= Claude Lagacé =

Canadian musician, conductor, writer, and educator

Claude Lagacé (30 April 1917, Sorel-Tracy, Quebec – 7 February 2019, Quebec City) was a Canadian organist, choral conductor, writer on music, and music educator. He was trained as an organist by Henri Gagnon at Université Laval and also studied piano with Germaine Malépart in Quebec City. He was organist-choirmaster of the Rosary Cathedral in Toledo, Ohio from 1954 to 1961. During that time he concurrently worked on the faculty of the Gregorian Institute of America; an institution whose press published his treatise Sixteenth-Century Counterpoint in 1958. In 1957 he was named an associate of the American Guild of Organists.

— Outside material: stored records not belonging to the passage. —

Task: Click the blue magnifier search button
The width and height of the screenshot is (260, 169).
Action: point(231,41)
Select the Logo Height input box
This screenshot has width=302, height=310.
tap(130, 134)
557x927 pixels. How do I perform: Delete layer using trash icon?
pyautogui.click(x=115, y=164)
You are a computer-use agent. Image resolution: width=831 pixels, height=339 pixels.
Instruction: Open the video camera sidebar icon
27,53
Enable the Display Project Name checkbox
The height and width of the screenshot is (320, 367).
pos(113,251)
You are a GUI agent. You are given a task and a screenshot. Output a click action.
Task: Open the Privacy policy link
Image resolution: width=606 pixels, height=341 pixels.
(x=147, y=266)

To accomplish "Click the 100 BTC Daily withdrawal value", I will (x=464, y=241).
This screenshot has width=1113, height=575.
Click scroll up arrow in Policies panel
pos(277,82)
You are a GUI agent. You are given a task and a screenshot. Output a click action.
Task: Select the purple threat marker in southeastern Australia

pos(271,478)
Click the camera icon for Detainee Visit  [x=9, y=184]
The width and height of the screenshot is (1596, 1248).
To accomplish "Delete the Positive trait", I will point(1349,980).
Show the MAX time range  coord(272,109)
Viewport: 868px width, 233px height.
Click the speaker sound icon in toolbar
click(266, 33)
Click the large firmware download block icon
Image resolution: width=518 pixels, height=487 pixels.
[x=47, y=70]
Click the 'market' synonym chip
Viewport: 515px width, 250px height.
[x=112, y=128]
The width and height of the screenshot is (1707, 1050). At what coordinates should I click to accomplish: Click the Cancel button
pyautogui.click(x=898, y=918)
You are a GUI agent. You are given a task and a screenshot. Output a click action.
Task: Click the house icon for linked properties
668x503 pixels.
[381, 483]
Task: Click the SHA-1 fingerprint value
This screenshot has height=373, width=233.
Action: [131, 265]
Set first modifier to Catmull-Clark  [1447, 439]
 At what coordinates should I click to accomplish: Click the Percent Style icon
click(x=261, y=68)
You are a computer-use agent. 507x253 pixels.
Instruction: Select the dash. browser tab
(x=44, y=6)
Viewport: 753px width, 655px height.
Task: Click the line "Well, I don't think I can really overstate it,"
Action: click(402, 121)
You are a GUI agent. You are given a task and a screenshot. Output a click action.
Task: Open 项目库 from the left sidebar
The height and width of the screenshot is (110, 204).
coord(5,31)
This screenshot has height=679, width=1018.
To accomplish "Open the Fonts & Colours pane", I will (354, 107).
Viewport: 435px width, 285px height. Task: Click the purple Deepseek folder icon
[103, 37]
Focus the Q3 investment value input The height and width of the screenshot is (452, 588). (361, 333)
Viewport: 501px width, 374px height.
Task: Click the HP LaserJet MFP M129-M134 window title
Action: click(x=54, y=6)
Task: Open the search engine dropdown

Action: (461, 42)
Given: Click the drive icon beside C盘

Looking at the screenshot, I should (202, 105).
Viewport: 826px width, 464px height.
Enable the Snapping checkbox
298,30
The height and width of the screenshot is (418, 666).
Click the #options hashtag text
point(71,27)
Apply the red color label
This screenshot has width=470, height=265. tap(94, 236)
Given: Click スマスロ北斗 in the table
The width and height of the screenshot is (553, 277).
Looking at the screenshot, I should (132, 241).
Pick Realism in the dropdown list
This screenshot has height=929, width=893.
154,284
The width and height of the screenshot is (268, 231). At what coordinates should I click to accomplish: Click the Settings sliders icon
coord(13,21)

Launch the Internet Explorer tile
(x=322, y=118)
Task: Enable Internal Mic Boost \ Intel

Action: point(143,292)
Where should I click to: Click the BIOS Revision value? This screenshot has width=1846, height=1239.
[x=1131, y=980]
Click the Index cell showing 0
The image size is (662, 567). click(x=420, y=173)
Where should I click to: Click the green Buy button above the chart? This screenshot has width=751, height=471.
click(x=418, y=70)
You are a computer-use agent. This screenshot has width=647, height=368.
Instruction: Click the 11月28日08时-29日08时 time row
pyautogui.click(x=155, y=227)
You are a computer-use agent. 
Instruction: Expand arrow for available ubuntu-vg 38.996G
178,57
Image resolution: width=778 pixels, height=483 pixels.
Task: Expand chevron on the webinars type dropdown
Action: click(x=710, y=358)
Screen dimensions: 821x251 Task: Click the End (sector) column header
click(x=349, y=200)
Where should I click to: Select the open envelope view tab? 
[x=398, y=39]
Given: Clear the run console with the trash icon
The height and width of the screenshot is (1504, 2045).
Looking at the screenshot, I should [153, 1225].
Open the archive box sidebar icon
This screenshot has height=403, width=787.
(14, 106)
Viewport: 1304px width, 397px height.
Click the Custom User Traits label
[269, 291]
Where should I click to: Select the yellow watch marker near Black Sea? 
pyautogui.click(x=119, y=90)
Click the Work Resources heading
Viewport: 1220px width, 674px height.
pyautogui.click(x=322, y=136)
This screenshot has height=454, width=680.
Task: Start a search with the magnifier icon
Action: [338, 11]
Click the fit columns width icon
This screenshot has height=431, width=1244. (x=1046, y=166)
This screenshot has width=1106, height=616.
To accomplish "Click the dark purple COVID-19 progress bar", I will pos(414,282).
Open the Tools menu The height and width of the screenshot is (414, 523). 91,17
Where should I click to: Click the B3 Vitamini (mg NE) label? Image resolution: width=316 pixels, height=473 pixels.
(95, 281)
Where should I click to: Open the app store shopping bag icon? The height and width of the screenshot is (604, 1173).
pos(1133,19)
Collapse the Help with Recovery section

In 1961 Lagacé returned to Canada when he was appointed organist of the Cathedral-Basilica of Notre-Dame de Québec; a post he held until his retirement in 1993. Simultaneously, he worked at the music school at Université Laval as full professor until 1989, and as assistant director from 1971 through 1978. When Pope John Paul II visited the Cathedral-Basilica of Notre-Dame de Québec in 1984, Lagacé performed the world premiere of Roger Matton's Tu es Petrus. He performed several times on the CBC Radio programs Récitals d'orgue and Tribune de l'orgue, and he recorded Marius Cayouette's Hymne pascal on the LP Hommage à Henri Gagnon (1974, Alpec Records).